Saved entries
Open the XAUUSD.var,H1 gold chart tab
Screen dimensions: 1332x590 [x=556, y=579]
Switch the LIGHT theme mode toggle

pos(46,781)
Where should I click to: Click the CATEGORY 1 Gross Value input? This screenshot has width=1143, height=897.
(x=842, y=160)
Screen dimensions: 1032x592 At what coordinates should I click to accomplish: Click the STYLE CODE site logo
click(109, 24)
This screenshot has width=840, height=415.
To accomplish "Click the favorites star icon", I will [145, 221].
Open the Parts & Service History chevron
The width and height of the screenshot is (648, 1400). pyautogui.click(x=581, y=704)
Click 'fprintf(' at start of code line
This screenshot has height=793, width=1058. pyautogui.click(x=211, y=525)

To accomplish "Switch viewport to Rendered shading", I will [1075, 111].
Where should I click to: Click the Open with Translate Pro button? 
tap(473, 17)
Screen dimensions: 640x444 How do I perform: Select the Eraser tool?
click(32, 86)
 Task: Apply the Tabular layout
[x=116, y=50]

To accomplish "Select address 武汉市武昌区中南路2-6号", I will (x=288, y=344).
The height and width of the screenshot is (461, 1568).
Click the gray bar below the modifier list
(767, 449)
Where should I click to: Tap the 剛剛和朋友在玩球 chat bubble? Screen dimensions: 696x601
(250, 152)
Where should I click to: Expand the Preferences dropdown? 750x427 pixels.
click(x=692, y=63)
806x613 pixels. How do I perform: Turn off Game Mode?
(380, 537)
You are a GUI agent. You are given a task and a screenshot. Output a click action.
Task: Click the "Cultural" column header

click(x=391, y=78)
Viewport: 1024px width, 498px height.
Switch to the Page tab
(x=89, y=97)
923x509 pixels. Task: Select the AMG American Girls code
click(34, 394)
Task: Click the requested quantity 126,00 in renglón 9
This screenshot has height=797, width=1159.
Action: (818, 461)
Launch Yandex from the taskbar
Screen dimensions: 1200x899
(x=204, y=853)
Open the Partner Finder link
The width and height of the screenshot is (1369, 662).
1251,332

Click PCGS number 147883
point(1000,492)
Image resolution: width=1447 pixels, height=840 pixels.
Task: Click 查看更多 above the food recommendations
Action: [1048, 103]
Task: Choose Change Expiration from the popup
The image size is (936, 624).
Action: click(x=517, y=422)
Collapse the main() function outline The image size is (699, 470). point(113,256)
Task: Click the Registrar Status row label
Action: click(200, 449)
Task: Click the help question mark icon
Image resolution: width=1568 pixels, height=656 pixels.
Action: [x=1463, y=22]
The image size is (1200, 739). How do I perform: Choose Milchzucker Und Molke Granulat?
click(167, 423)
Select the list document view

Assigned task: Your answer should be every line above that contains the word "will".

Exercise output:
To accomplish "Click the favorites star icon", I will [145, 221].
To accomplish "Switch viewport to Rendered shading", I will [1075, 111].
To accomplish "Select address 武汉市武昌区中南路2-6号", I will (x=288, y=344).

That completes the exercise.